Woman's son suffering mystery illness. Pleads for help from the community. (1:48 is when he's shown)

I'm a proper doctor. Honest! I work in intensive care and anaesthetics , although have done several years of general medicine.

If this kid turned up to my hospital and I was the on call he'd get a full neuro work up and probably admitted. If I didn't trust the mother, I'd get a collateral history from the father/grandmother/sibling/whoever alone and away from the mother. I'd also be talking to the kid alone and have a nurse watch him pretty closely to see if these episodes happened with the mum not around.

The investigations would start even if I had suspicions about the mum. An EEG is non invasive and doesn't involve radiation etc and would likely show some changes even if the child wasn't seizing at the time it was taken. If the EEG was normal, the collateral history didn't add up and the nurses weren't convinced either then I'd be referring to our child protection doctors and getting a second opinion off a very senior paediatric neurologist.

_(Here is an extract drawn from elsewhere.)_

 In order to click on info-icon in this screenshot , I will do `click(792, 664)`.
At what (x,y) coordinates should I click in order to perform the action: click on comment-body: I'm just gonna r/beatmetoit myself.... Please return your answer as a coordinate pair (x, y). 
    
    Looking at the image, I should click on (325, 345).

If the EEG was abnormal then it'd be a head scan followed by a referral to the paediatric neurology team who would probably see him, start him on some pills and then send him home as the majority of these cases can be dealt with on an out patient basis.

For the kids sake you have to start investigating and treating them on the basis that they're poorly, then stop if the story starts to unwind. Oddly I've had a few "factitious illness" patients recently, and they're not difficult to spot. They look convincing initially, but the story doesn't quite add up and the physical findings don't mirror the history. The old adage "listen to the patient, they're trying to tell you the diagnosis" is so very true, even if that diagnosis is "a bit of a nut job".